A segunda situação diz respeito aos rituais de verificação, como lavar as mãos diversas vezes, limpar determinada parte do corpo muitas vezes, retornar dezenas de vezes para se certificar de que fechou a porta, ou desligou o gás, ou fechou as janelas, enfim, são rituais de verificação repetitivos e terrivelmente atormentadores.
São também frequentes as arrumações sem fim. Arruma-se o armário diversas vezes, limpa-se a casa muitas vezes, recomeça-se a limpeza se "não ficou bom", reinicia-se tudo de novo, e assim lá se vai a qualidade de vida do paciente.
A terceira forma de
apresentação frequente deste transtorno é a forma mista, onde
além dos pensamentos obsessivos e repetitivos também estão
presentes os rituais de verificação (ou a necessidade de
certeza).
As Causas do TOC
As causas do TOC podem ser várias, todavia temos verificado existirem dois fatores que estão quase sempre presentes nesses casos: Um componente hereditário (familiar) e conflitos internos. E sobre esses conflitos internos, não são poucas as vezes em que esses conflitos tiveram início na infância. Há autores que apontam para estes conflitos internos como estando entre os principais fatores desencadeantes do TOC.
O TOC tem Cura? Qual o Tratamento do TOC?
Uma abordagem
psicoterapêutica, especificamente voltada para o tratamento do
TOC, em grande parte dos casos é necessária juntamente com a
utilização de medicamentos que são comprovadamente úteis para o
tratamento do Transtorno Obsessivo Compulsivo.
O papel do Psiquiatra é selecionar a medicação adequada para
cada caso e trabalhar na orientação do paciente a fim de que ele
saiba como lidar com os pensamentos obsessivos e com os rituais,
ou seja, como enfrentar os “comandos do TOC”.
O Transtorno
Obsessivo Compulsivo é uma condição psicopatológica crônica.
Lamentavelmente, o que até agora se dispõe em termos
estatísticos é insuficiente para que se façam afirmações
definitivas sobre as evoluções deste transtorno psiquiátrico (se
pode haver cura definitiva ou não).
Há casos de remissão completa do quadro clínico, porém também há
casos onde este transtorno se apresenta de modo severamente
resistente ao tratamento. Porém, a Psiquiatria ainda carece de
mais conhecimentos sobre diversos aspectos deste que é um dos
mais enigmáticos transtornos que existem no território da
Psicopatologia.
Em Medicina, há muitas doenças que desaparecem, por completo,
após esta ou aquela medicação ter sido usada. Infelizmente, isto
não parece poder se aplicar ao TOC, sendo este um transtorno
psiquiátrico que requer uma ativa participação do paciente em
seu tratamento, sob orientação profissional especializada.

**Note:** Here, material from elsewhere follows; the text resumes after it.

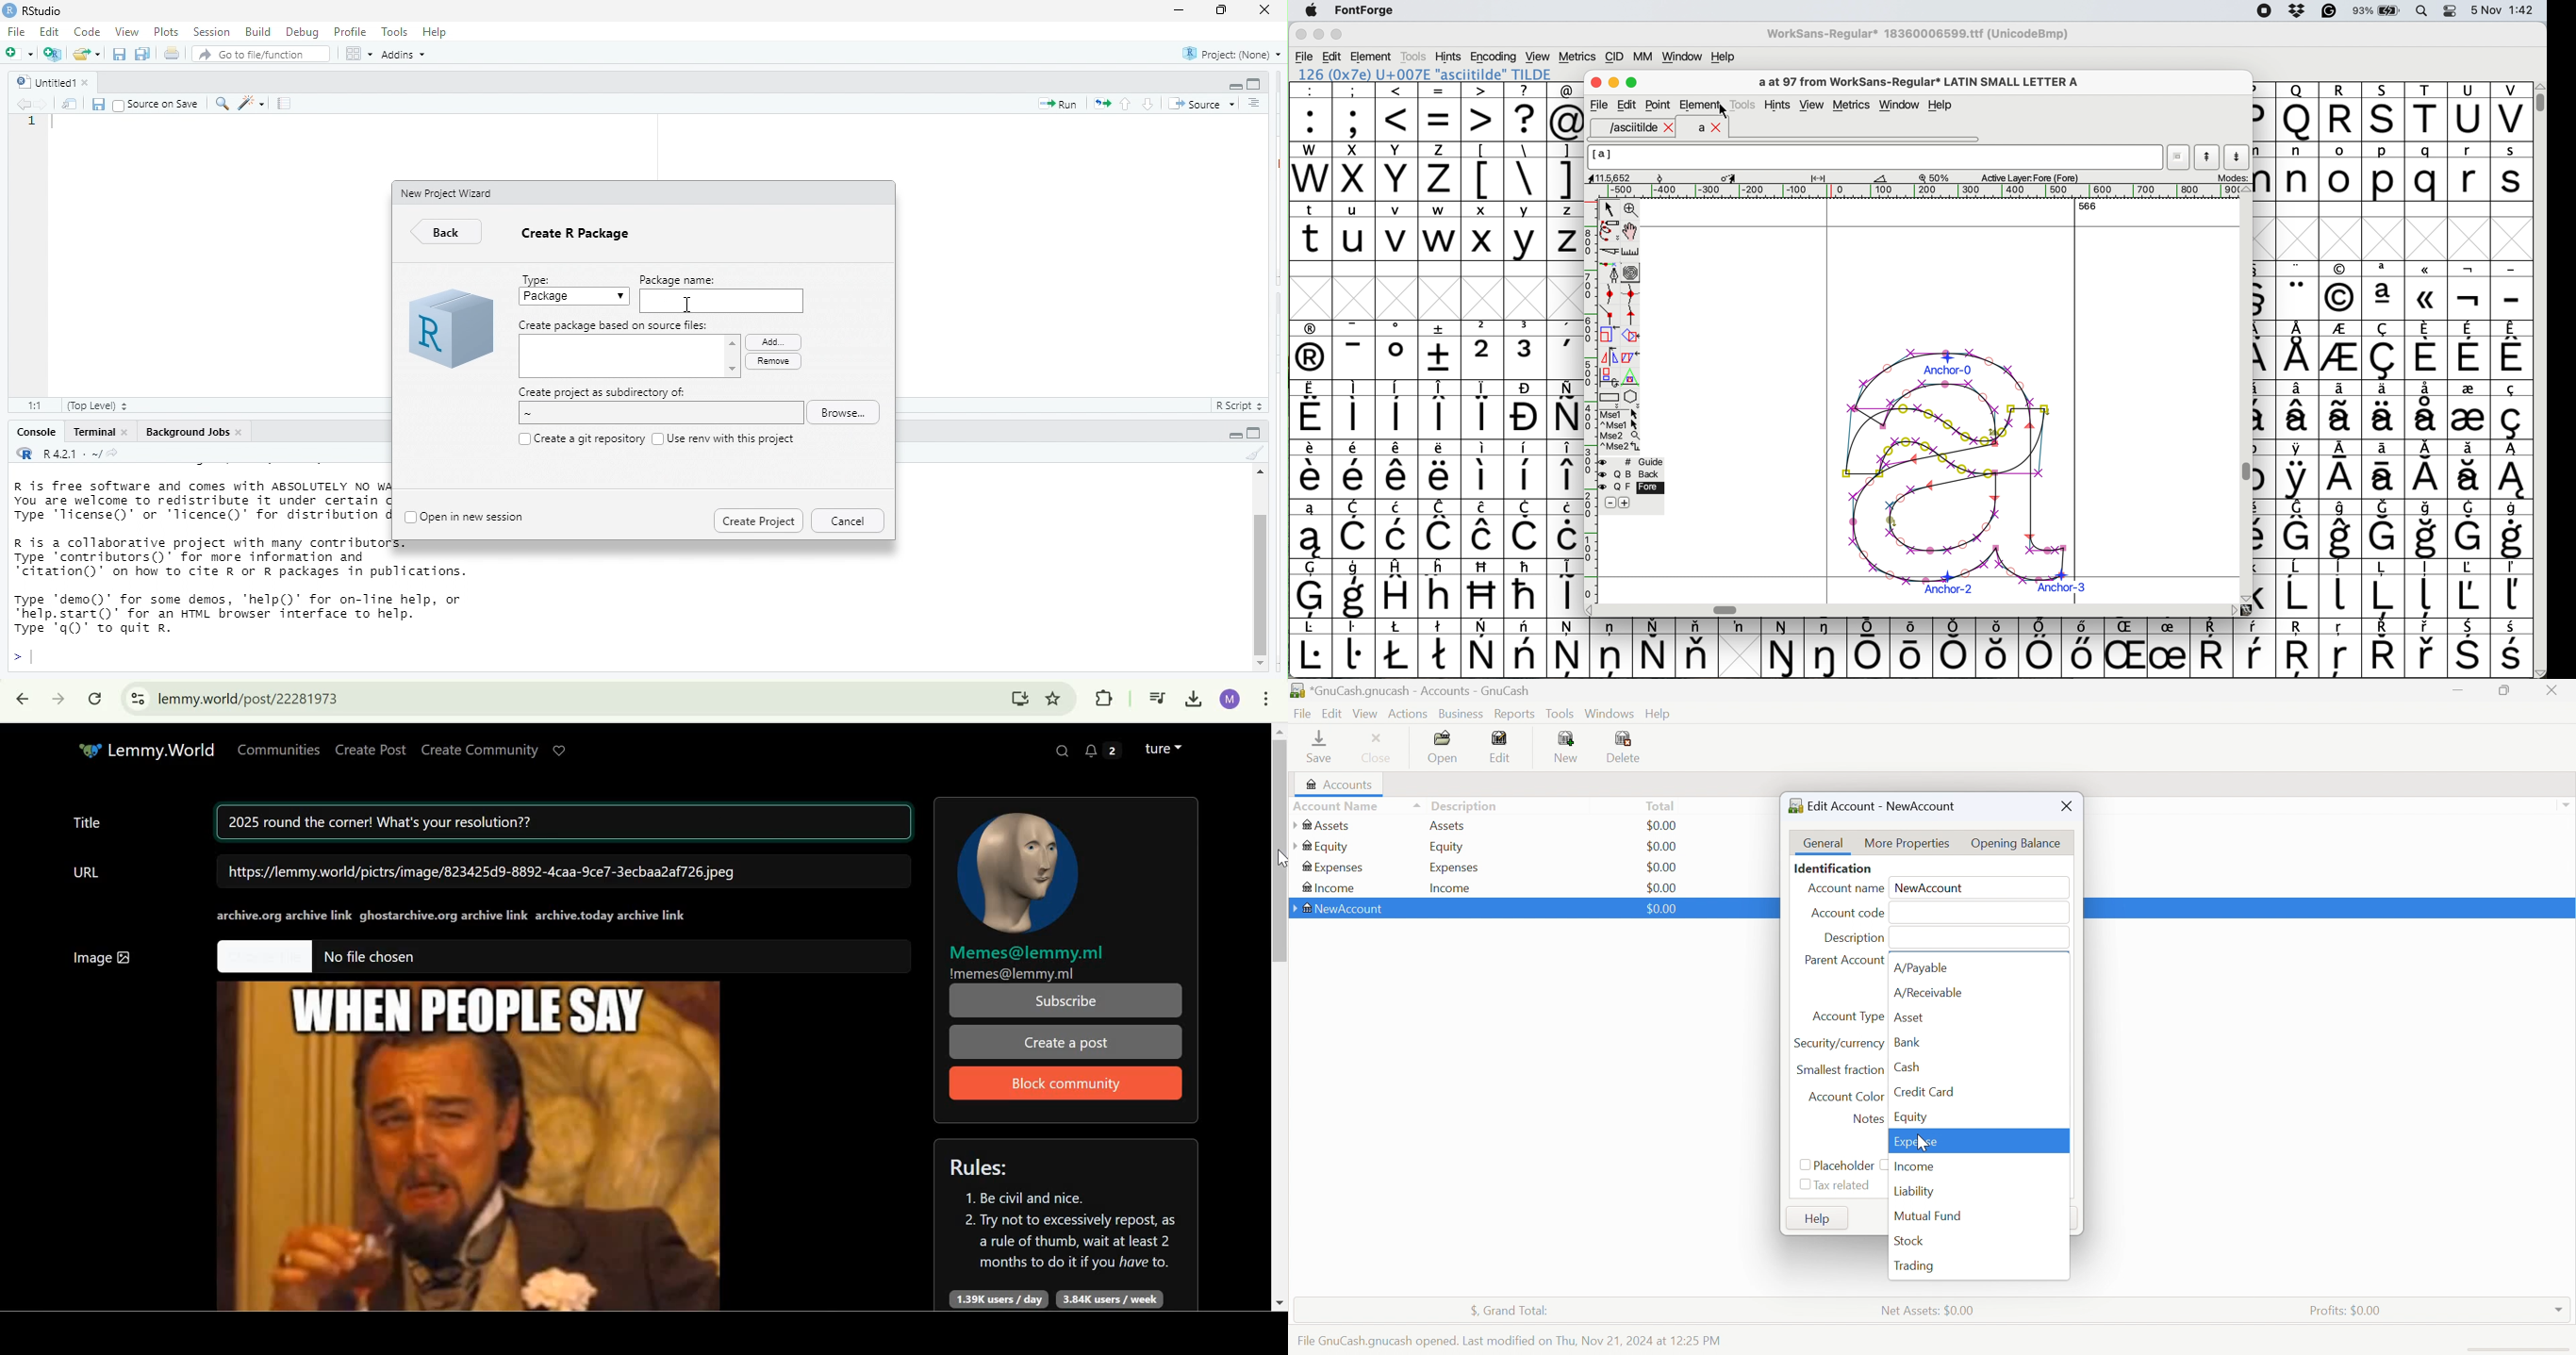 The width and height of the screenshot is (2576, 1372). I want to click on Plots, so click(166, 31).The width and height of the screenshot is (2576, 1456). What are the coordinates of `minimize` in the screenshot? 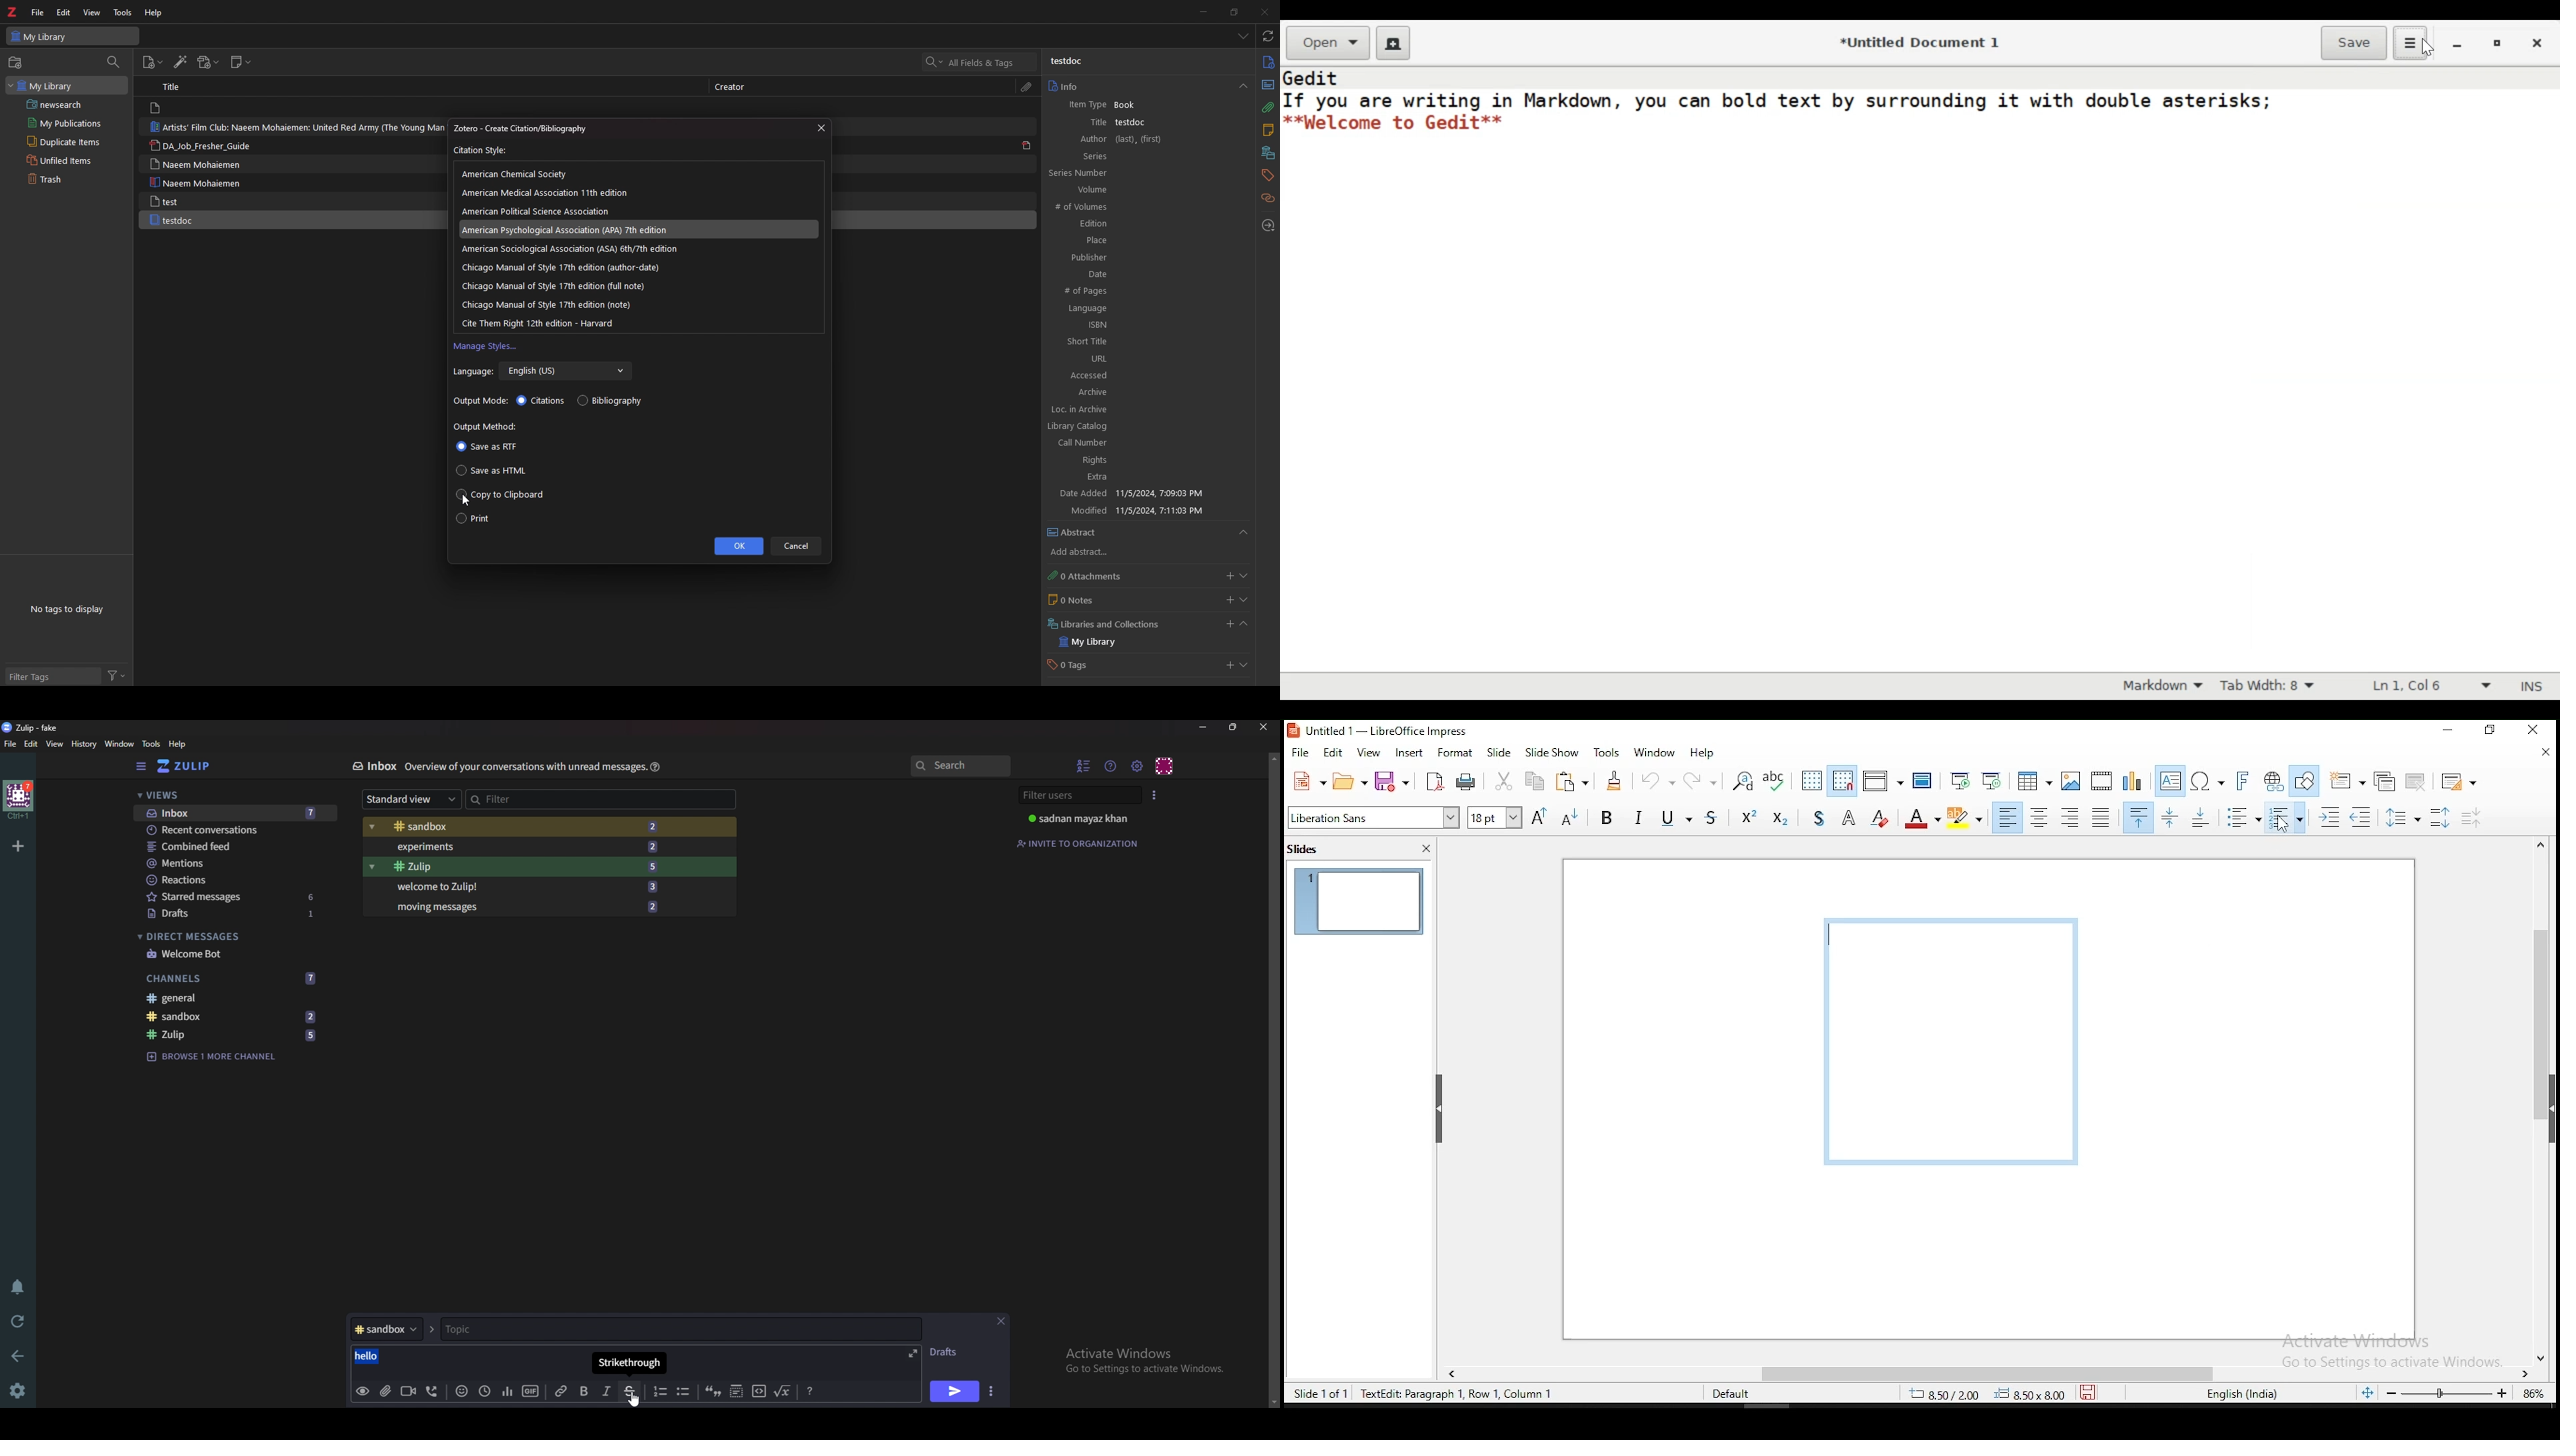 It's located at (1200, 11).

Muitos portadores de TOC podem facilmente perceber que seus
pensamentos obsessivos são irracionais, sem sentido, porém a
única maneira que conhecem para poderem aliviar sua ansiedade,
angústia e desconforto é através da execução dos chamados
rituais do TOC (repetir pensamentos, verificações, buscar
certezas repetidamente, contar, etc.), o que pode resultar em um
“alívio” apenas temporário. Este comportamento diante do TOC
frequentemente apenas agrava a doença podendo fortalecer ainda
mais a obsessão em um angustiante círculo de pensamentos e de
rituais que parece não ter fim.
Uma combinação eficiente de psicofarmacoterapia (o tratamento
com medicamento) + um tratamento psicoterápico especificamente
orientado para o tratamento do TOC, costuma ser uma ótima opção
para o tratamento deste transtorno. E quanto mais cedo se buscar
tratamento, melhor!
¹Gamma Knife Radiosurgery (Radiocirurgia com o Gamma Knife) no Transtorno Obsessivo Compulsivo. É um tratamento (para casos gravíssimos e resistentes a todos os demais tratamentos) do TOC. Esta técnica foi primeiramente concebida com a finalidade de tratar tumores cerebrais, sendo correntemente utilizada para este fim, tendo-se estendido o seu uso para o tratamento do Mal de Parkinson, Epilepsia e para o controle de dores severas, onde a área cerebral envolvida pode ser identificada e lesionada pela psiconeurocirugia (também chamada, nestes casos, de psicocirurgia) melhorando os sintomas. O procedimento não requer a abertura do crânio e consiste em uma técnica onde múltiplos raios-gama atravessam o crânio e atingem uma área com ultraprecisão cirúrgica (região alvo). Importante ressaltar que a psicocirurgia com o Gamma Knife nada tem a ver com a Lobotomia do século passado.